BEGIN Entries provided
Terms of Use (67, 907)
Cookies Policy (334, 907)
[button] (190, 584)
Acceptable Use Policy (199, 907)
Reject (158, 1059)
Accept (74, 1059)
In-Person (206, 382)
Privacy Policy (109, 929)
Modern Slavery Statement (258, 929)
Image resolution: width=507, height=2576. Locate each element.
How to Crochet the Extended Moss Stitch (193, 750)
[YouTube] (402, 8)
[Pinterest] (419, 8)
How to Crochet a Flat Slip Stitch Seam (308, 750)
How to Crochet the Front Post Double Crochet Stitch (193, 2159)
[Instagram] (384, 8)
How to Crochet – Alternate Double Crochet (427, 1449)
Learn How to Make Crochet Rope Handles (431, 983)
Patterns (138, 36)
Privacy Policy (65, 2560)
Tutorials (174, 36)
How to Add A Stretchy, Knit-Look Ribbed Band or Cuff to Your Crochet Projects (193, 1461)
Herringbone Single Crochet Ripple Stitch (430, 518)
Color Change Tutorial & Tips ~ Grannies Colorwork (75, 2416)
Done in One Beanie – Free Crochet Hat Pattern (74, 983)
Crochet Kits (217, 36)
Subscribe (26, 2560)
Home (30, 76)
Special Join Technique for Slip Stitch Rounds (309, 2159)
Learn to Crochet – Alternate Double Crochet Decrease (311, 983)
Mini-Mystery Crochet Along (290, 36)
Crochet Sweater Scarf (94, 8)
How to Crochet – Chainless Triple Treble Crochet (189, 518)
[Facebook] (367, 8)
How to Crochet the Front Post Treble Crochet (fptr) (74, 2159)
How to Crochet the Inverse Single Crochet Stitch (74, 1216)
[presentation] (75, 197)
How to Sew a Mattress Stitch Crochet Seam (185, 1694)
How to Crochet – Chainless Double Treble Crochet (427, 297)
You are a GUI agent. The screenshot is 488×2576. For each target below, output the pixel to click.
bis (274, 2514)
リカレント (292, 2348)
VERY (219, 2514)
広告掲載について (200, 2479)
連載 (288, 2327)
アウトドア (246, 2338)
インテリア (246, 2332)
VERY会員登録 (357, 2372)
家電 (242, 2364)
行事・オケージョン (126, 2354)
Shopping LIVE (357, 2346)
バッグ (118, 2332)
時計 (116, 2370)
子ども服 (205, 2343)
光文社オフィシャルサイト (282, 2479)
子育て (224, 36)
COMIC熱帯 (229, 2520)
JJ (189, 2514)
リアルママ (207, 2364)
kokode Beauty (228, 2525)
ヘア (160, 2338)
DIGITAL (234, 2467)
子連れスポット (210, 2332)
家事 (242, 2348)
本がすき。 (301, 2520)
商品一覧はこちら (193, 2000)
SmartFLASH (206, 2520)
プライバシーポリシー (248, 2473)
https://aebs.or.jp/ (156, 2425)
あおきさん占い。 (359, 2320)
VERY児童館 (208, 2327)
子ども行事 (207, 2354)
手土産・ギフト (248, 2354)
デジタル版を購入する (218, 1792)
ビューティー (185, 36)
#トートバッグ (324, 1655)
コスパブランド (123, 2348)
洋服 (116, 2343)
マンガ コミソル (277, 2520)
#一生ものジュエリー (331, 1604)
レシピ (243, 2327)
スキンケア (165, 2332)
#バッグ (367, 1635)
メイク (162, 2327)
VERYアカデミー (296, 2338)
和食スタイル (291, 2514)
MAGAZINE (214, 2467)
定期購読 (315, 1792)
END Entries provided
- **What the exercise asks**
Starting at the first line of the records, print each line exactly, stopping after the line that contains "ビューティー (185, 36)".

- **Answer for the task**
Terms of Use (67, 907)
Cookies Policy (334, 907)
[button] (190, 584)
Acceptable Use Policy (199, 907)
Reject (158, 1059)
Accept (74, 1059)
In-Person (206, 382)
Privacy Policy (109, 929)
Modern Slavery Statement (258, 929)
Image resolution: width=507, height=2576. Locate each element.
How to Crochet the Extended Moss Stitch (193, 750)
[YouTube] (402, 8)
[Pinterest] (419, 8)
How to Crochet a Flat Slip Stitch Seam (308, 750)
How to Crochet the Front Post Double Crochet Stitch (193, 2159)
[Instagram] (384, 8)
How to Crochet – Alternate Double Crochet (427, 1449)
Learn How to Make Crochet Rope Handles (431, 983)
Patterns (138, 36)
Privacy Policy (65, 2560)
Tutorials (174, 36)
How to Add A Stretchy, Knit-Look Ribbed Band or Cuff to Your Crochet Projects (193, 1461)
Herringbone Single Crochet Ripple Stitch (430, 518)
Color Change Tutorial & Tips ~ Grannies Colorwork (75, 2416)
Done in One Beanie – Free Crochet Hat Pattern (74, 983)
Crochet Kits (217, 36)
Subscribe (26, 2560)
Home (30, 76)
Special Join Technique for Slip Stitch Rounds (309, 2159)
Learn to Crochet – Alternate Double Crochet Decrease (311, 983)
Mini-Mystery Crochet Along (290, 36)
Crochet Sweater Scarf (94, 8)
How to Crochet – Chainless Triple Treble Crochet (189, 518)
[Facebook] (367, 8)
How to Crochet the Front Post Treble Crochet (fptr) (74, 2159)
How to Crochet the Inverse Single Crochet Stitch (74, 1216)
[presentation] (75, 197)
How to Sew a Mattress Stitch Crochet Seam (185, 1694)
How to Crochet – Chainless Double Treble Crochet (427, 297)
You are a GUI agent. The screenshot is 488×2576. For each target below, output the pixel to click.
bis (274, 2514)
リカレント (292, 2348)
VERY (219, 2514)
広告掲載について (200, 2479)
連載 (288, 2327)
アウトドア (246, 2338)
インテリア (246, 2332)
VERY会員登録 (357, 2372)
家電 (242, 2364)
行事・オケージョン (126, 2354)
Shopping LIVE (357, 2346)
バッグ (118, 2332)
時計 (116, 2370)
子ども服 (205, 2343)
光文社オフィシャルサイト (282, 2479)
子育て (224, 36)
COMIC熱帯 (229, 2520)
JJ (189, 2514)
リアルママ (207, 2364)
kokode Beauty (228, 2525)
ヘア (160, 2338)
DIGITAL (234, 2467)
子連れスポット (210, 2332)
家事 (242, 2348)
本がすき。 (301, 2520)
商品一覧はこちら (193, 2000)
SmartFLASH (206, 2520)
プライバシーポリシー (248, 2473)
https://aebs.or.jp/ (156, 2425)
あおきさん占い。 (359, 2320)
VERY児童館 (208, 2327)
子ども行事 (207, 2354)
手土産・ギフト (248, 2354)
デジタル版を購入する (218, 1792)
ビューティー (185, 36)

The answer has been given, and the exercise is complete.